■ Tasks to perform ■
- a) Rewrite the paragraph in the active shooter excerpt that begins "First, establish an entry point" as a short bulleted list that keeps its main facts.
- b) From the active shooter excerpt, copy the passage word for word, starting with "First, establish an" and going on through "no longer covered.".

April 20, 1999, a pair of high school students became mass murderers. Their names, already too well known, won't be repeated here. Their victims caused a rethinking of basic police tactics, those tactics learned hard from the massacre at Newhall CA and in a hundred other places since the dawn of policing in America.

What we'd learned, by the time I got on the job in the 1970s, was not to get in a hurry. Have good approach tactics. Create situational dominance. If a problem is localized, contain it. Establish perimeters. Communicate. Along comes 1999.

Columbine was localized. Establishing a perimeter and securing the scene allowed nothing but continued carnage. Well, after the fact, it was decided that the first cops arriving at a scene get together and go in. While that vastly oversimplifies Active Shooter Response, it gives you an idea. I argued against it with all the standard objections, favoring tactics we'd had for years. Since then, ASR has been used a number of times with good results.

In this edition, the day after the Columbine Anniversary, I'd caution a few things about Active Shooter Response - probably things that are already covered, but nevertheless important to reinforce along the way.

First, establish an entry point on the target structure and broadcast it. Anything entering the structure from another direction cannot by definition be us and is, therefore, a likely live-fire target. If a team's inside, stay away from entry and exits, preferably in a cover position. If someone approaches to go in, use verbal control tactics, but don't approach. If they go in, notify the team that a bogey went in and identify the entry point used.

Next, don't follow an entry team unless they know you are following. If they approve, you now have responsibility of the area in the rear: six o'clock. If you get tied up treating or evacuating casualties, let the team know their six is no longer covered.

■ Dataset extract ■

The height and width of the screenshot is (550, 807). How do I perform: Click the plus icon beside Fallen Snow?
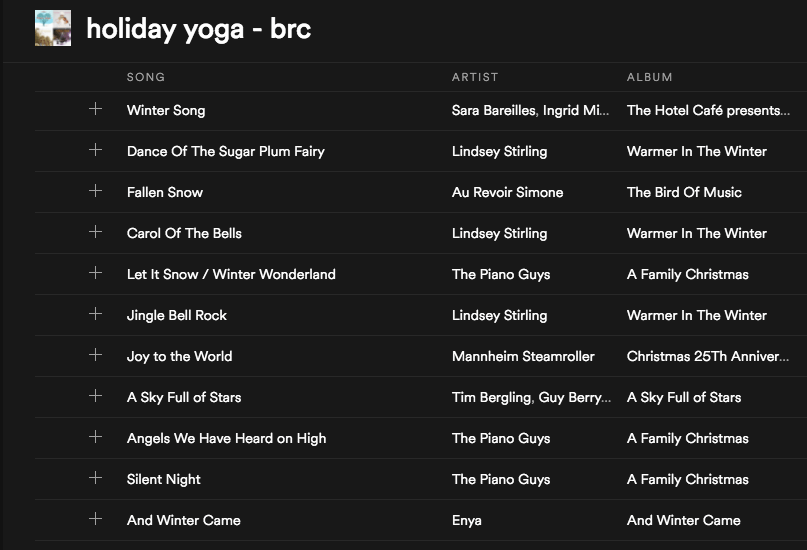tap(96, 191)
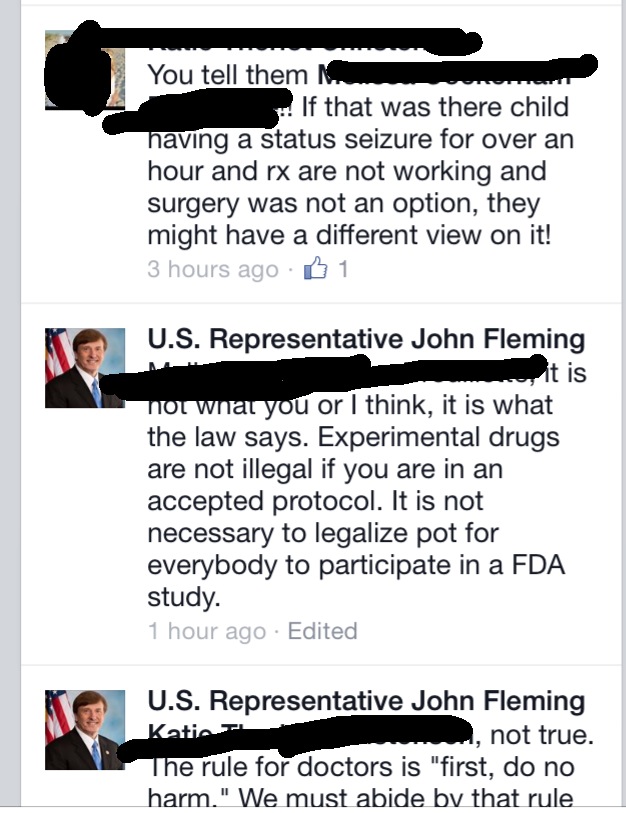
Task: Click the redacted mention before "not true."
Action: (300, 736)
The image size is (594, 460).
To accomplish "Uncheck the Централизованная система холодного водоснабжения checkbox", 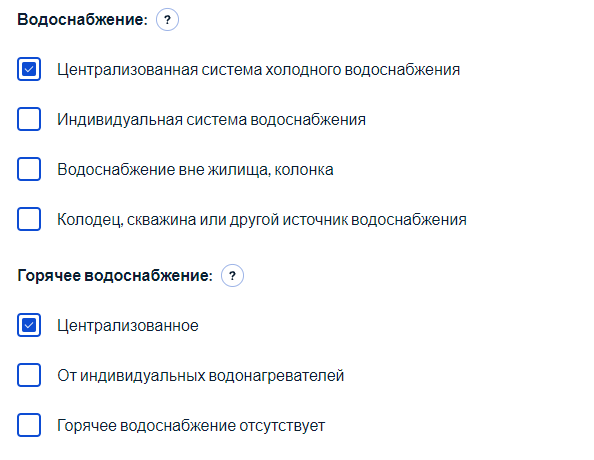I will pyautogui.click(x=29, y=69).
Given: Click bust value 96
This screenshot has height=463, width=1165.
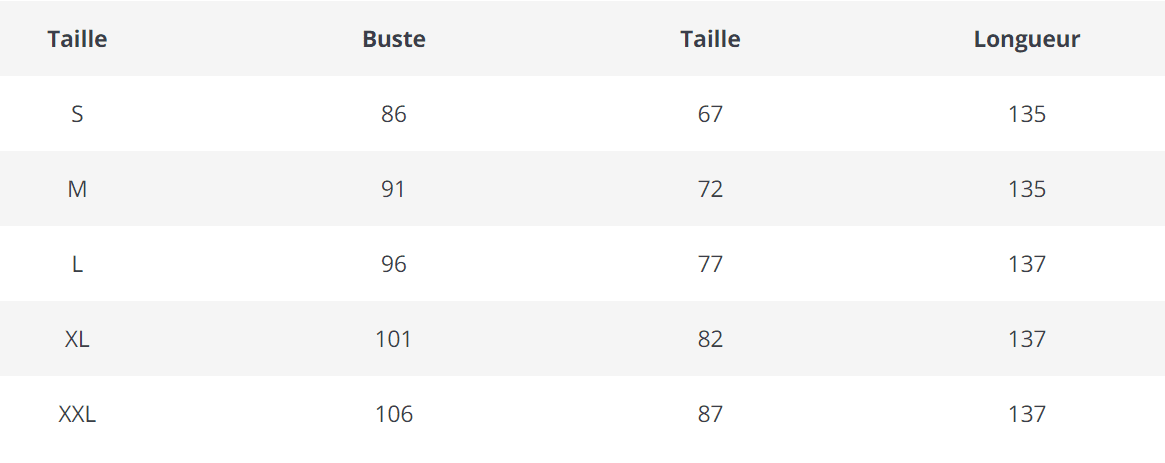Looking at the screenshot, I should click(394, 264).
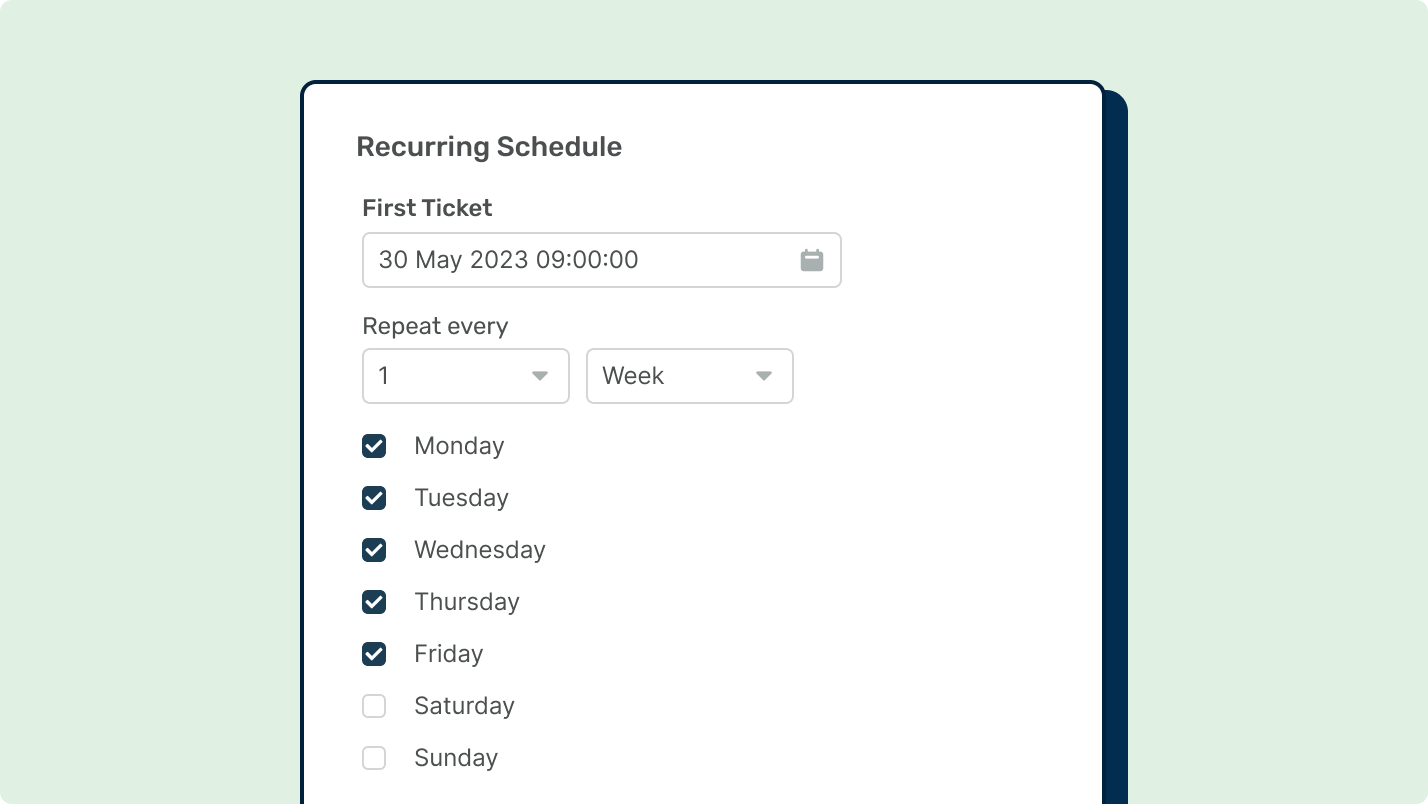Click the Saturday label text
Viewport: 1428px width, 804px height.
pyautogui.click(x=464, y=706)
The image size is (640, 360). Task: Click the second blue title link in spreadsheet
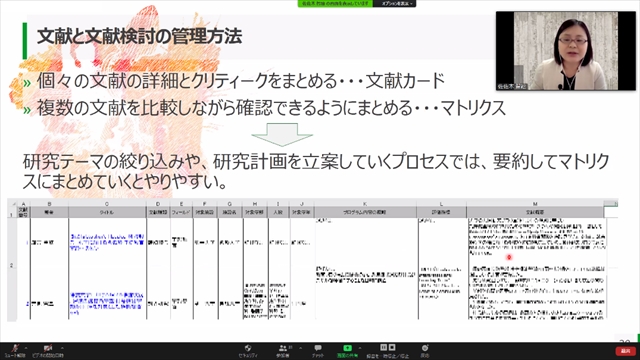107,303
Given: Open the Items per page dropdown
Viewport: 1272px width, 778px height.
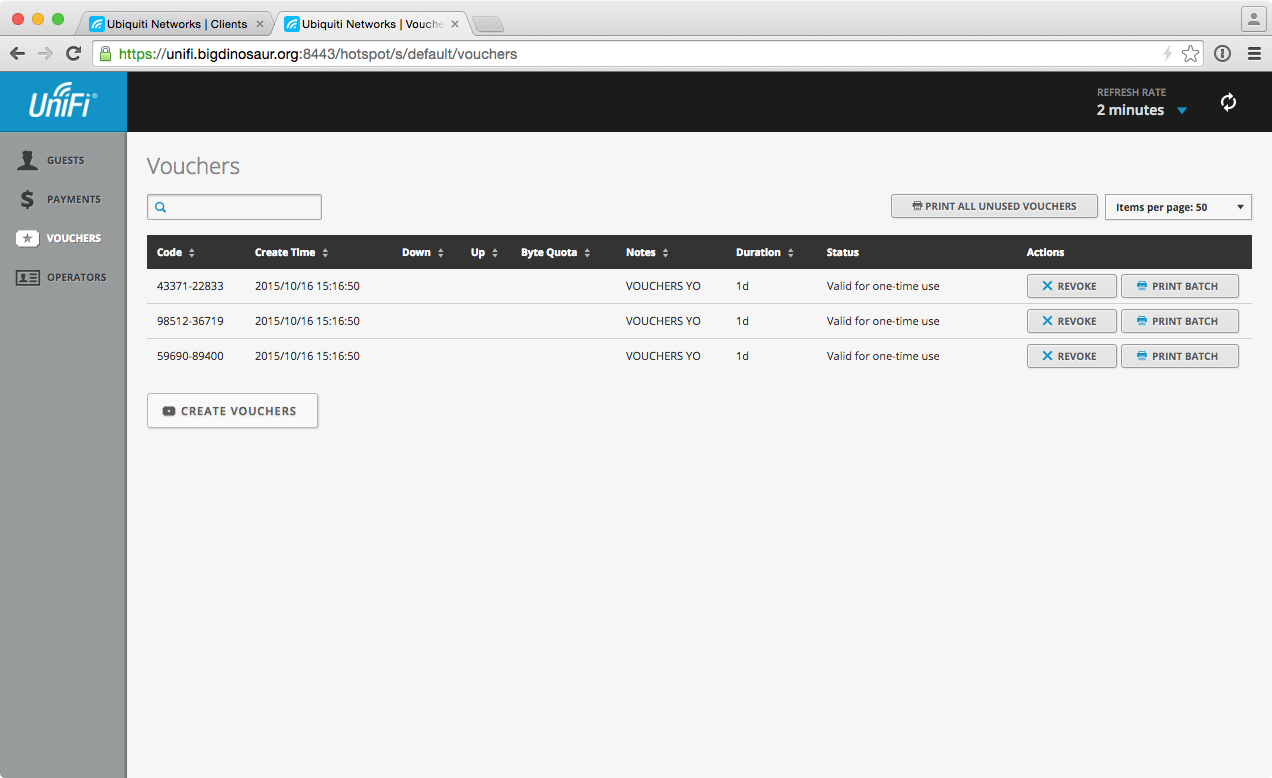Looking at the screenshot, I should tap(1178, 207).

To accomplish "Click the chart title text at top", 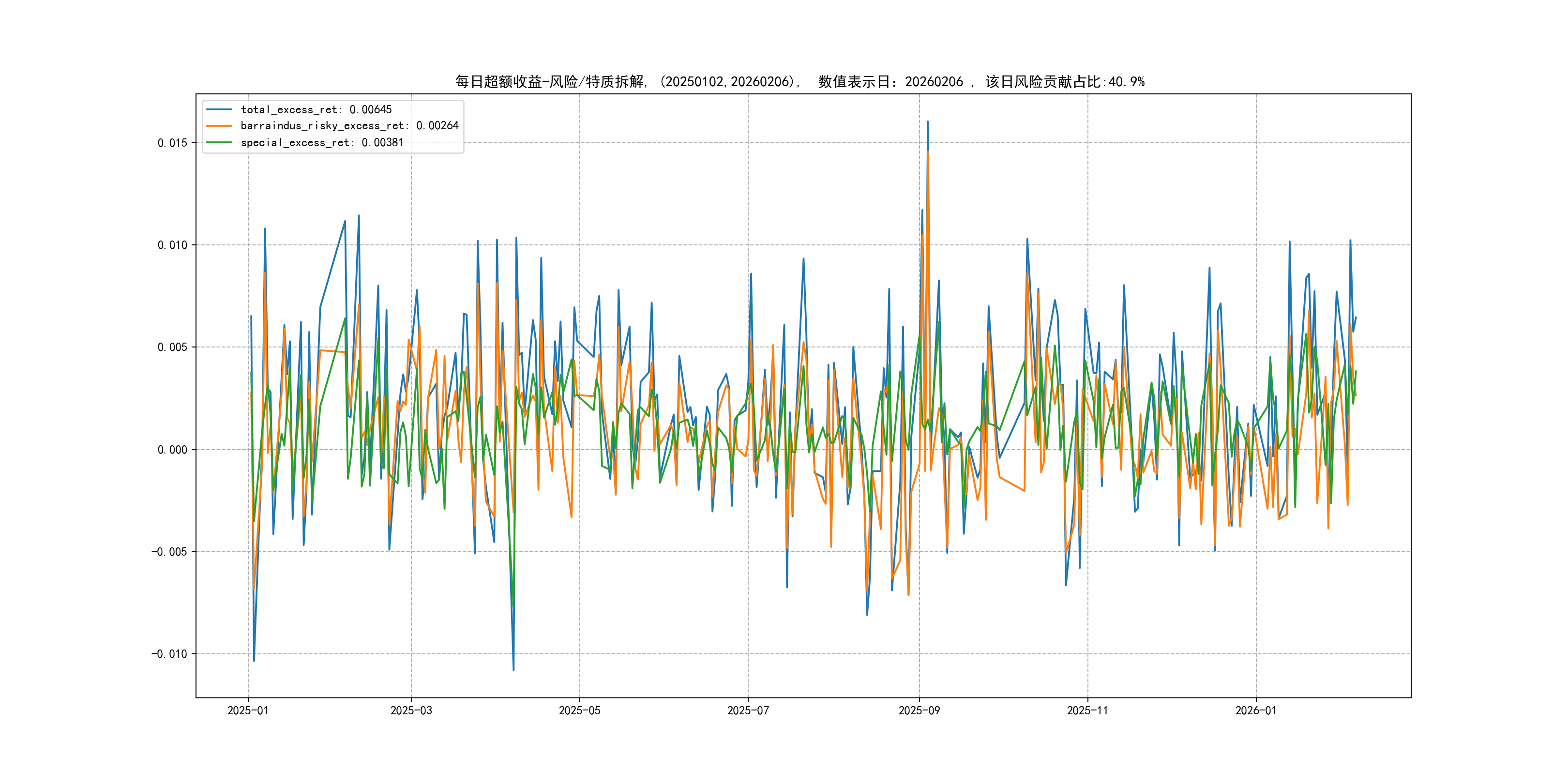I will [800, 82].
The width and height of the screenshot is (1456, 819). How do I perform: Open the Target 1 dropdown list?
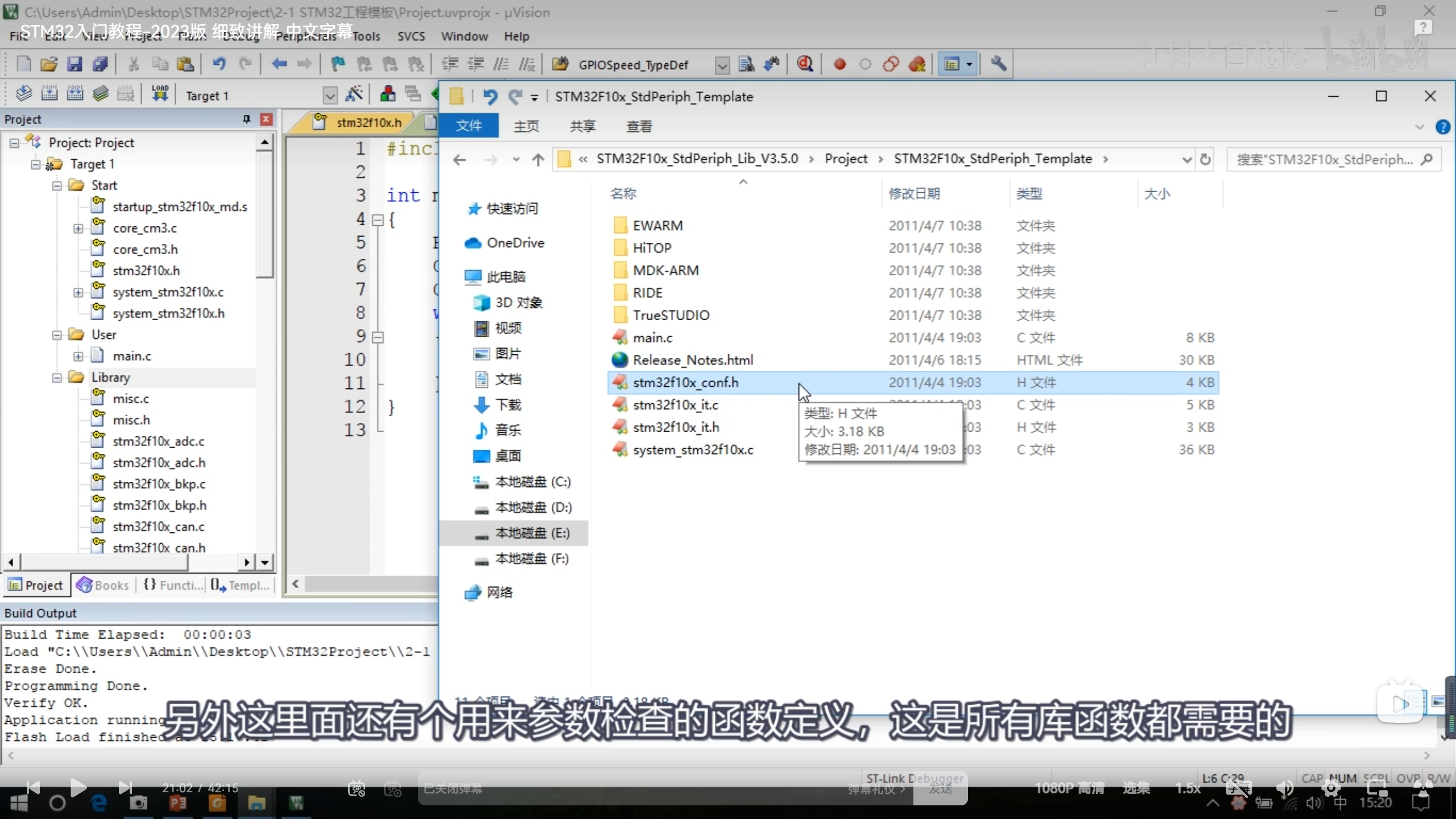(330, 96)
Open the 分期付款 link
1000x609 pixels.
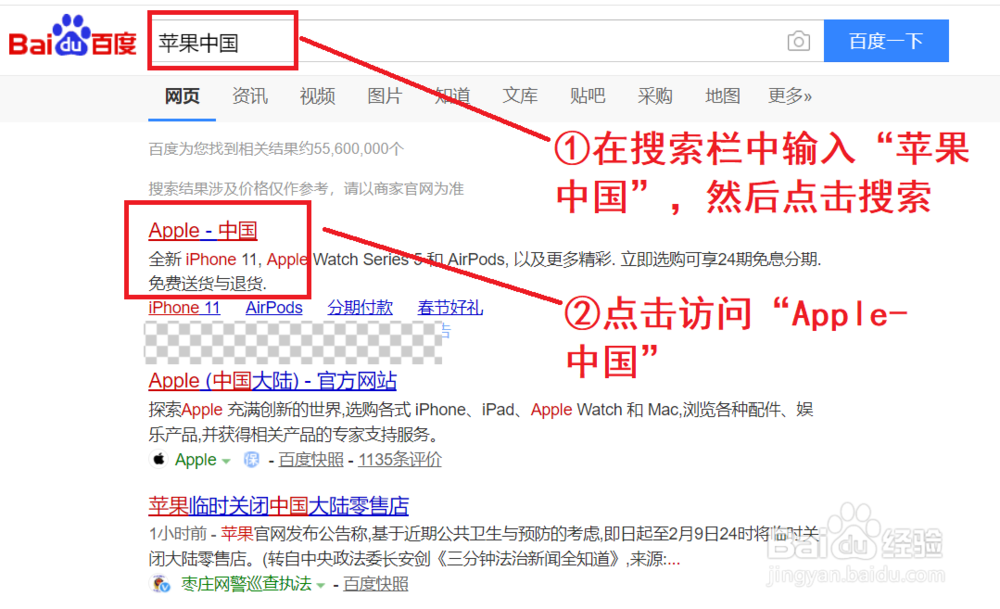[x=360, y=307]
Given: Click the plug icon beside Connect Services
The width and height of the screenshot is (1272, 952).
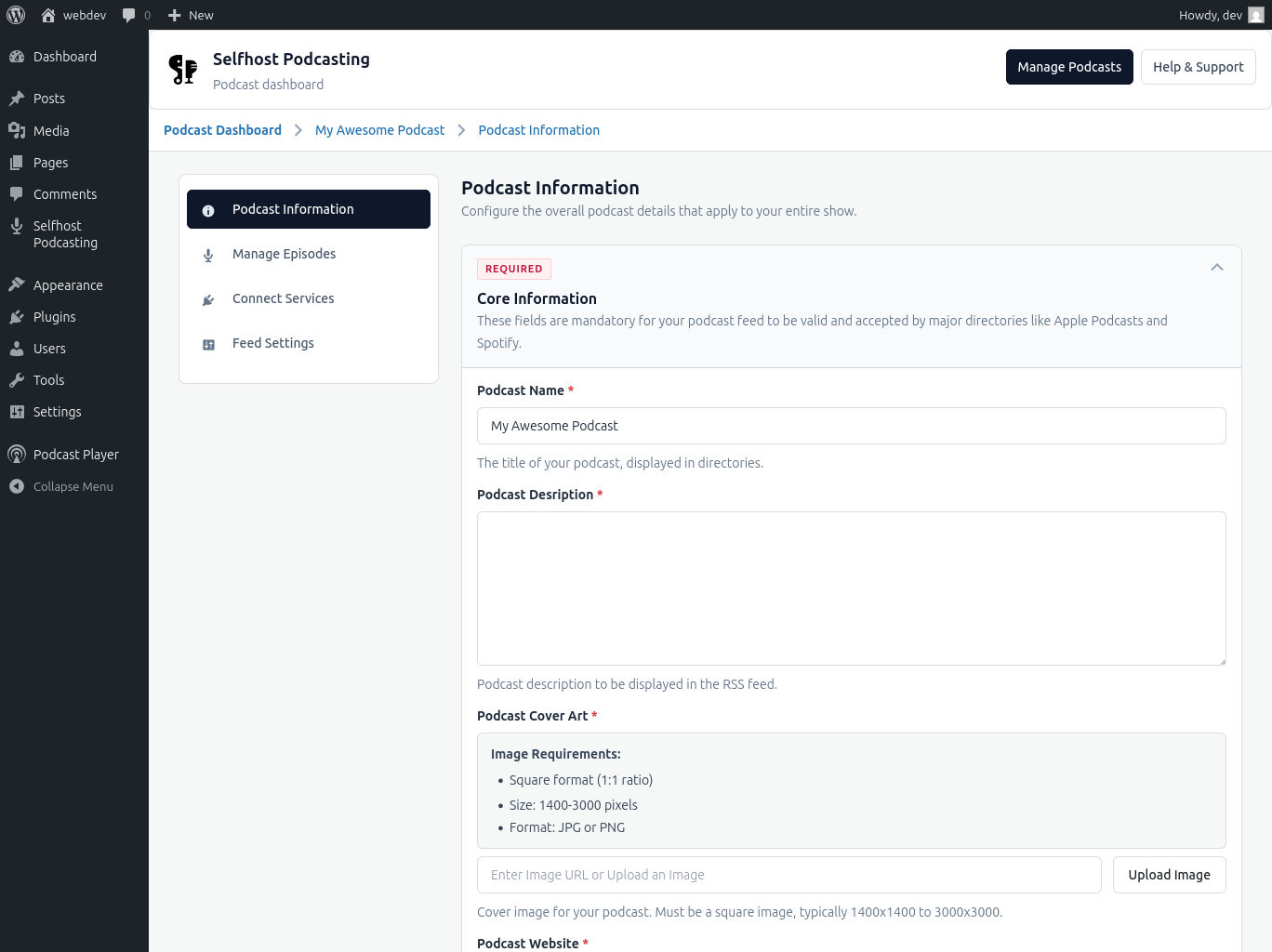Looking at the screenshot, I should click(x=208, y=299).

■ Answer list ■
- a)
- Set an entry point on the target structure and broadcast it.
- Treat anything entering from another direction as a likely live-fire target, since it cannot be one of us.
- While a team is inside, stay away from entries and exits, ideally in a cover position.
- If someone approaches to go in, use verbal control tactics but don't approach.
- If that person enters, tell the team a bogey went in and identify the entry point used.

- b)
First, establish an entry point on the target structure and broadcast it. Anything entering the structure from another direction cannot by definition be us and is, therefore, a likely live-fire target. If a team's inside, stay away from entry and exits, preferably in a cover position. If someone approaches to go in, use verbal control tactics, but don't approach. If they go in, notify the team that a bogey went in and identify the entry point used.

Next, don't follow an entry team unless they know you are following. If they approve, you now have responsibility of the area in the rear: six o'clock. If you get tied up treating or evacuating casualties, let the team know their six is no longer covered.